------ EXERCISE INPUTS ------
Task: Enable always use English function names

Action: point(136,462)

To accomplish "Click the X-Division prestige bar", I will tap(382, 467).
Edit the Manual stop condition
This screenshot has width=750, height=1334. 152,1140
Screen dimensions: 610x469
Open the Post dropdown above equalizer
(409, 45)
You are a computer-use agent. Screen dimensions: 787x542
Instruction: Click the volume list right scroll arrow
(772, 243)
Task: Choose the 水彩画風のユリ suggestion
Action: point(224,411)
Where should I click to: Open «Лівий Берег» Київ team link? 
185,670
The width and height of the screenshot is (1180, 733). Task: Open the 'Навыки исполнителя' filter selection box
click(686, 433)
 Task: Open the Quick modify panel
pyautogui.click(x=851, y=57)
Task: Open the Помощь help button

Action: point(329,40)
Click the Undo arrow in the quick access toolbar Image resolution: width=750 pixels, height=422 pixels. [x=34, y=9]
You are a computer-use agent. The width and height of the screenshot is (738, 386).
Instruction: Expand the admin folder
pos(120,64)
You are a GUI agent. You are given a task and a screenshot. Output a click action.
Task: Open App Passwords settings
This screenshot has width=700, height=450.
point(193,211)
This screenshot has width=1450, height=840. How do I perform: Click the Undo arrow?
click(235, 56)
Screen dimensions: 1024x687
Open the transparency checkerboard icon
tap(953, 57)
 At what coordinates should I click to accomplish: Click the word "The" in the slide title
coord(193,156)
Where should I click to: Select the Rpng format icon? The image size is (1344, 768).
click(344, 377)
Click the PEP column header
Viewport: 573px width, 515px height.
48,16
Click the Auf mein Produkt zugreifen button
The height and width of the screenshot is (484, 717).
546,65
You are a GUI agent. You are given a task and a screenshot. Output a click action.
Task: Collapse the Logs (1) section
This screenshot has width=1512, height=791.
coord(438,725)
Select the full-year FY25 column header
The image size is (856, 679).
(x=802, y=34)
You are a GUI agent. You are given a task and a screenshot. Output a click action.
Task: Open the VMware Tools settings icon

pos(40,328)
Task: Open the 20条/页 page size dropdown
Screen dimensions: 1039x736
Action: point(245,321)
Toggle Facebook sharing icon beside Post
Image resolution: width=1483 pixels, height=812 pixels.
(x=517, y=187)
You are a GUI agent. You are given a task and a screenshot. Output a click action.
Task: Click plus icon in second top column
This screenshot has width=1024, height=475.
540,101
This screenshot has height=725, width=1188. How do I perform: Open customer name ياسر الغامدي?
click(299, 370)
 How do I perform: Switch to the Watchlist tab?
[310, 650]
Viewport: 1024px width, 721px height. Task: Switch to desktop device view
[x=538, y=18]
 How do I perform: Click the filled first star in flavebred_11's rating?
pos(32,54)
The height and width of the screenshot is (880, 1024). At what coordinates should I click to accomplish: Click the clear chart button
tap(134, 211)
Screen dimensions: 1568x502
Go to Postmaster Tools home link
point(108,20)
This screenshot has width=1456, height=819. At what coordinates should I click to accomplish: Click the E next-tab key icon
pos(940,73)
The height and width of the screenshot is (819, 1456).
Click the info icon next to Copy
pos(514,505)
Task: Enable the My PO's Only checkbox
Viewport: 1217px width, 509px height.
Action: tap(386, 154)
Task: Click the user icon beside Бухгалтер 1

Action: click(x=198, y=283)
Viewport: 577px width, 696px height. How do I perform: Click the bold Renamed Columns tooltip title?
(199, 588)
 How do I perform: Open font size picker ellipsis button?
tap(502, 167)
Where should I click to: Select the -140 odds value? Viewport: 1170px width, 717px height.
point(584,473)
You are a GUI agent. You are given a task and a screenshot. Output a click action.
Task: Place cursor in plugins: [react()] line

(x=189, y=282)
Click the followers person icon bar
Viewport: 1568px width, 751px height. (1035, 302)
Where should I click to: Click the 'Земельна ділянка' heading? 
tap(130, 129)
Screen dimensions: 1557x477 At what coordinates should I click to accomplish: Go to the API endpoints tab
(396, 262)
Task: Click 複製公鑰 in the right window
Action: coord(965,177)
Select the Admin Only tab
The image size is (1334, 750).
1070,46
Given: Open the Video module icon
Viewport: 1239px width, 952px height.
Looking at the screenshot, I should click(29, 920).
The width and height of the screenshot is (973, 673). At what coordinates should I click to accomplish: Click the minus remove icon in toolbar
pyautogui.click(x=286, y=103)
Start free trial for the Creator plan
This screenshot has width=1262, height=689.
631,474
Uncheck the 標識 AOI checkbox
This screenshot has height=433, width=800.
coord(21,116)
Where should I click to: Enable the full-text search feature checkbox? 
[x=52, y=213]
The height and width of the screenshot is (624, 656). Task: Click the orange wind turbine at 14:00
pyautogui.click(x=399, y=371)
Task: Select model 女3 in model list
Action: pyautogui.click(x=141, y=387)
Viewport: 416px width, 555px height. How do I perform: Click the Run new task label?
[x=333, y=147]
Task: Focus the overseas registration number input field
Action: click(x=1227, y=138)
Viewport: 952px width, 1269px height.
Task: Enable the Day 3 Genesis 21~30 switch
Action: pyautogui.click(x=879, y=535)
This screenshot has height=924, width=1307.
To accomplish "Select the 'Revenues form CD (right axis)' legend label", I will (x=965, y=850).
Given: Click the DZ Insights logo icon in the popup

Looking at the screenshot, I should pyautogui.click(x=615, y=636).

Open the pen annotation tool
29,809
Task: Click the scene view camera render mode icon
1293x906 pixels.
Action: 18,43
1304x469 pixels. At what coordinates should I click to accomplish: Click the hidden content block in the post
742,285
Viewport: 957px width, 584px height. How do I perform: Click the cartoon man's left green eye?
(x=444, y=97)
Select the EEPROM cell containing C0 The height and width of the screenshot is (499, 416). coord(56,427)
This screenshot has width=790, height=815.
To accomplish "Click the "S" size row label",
------
_WHAT TO WORK ON_: Scan the data above for the string "will" and copy each line where it appears.

_ANSWER TO THIS EXERCISE_:
To accomplish "Click the X-Division prestige bar", I will tap(382, 467).
To accomplish "Select the 'Revenues form CD (right axis)' legend label", I will (x=965, y=850).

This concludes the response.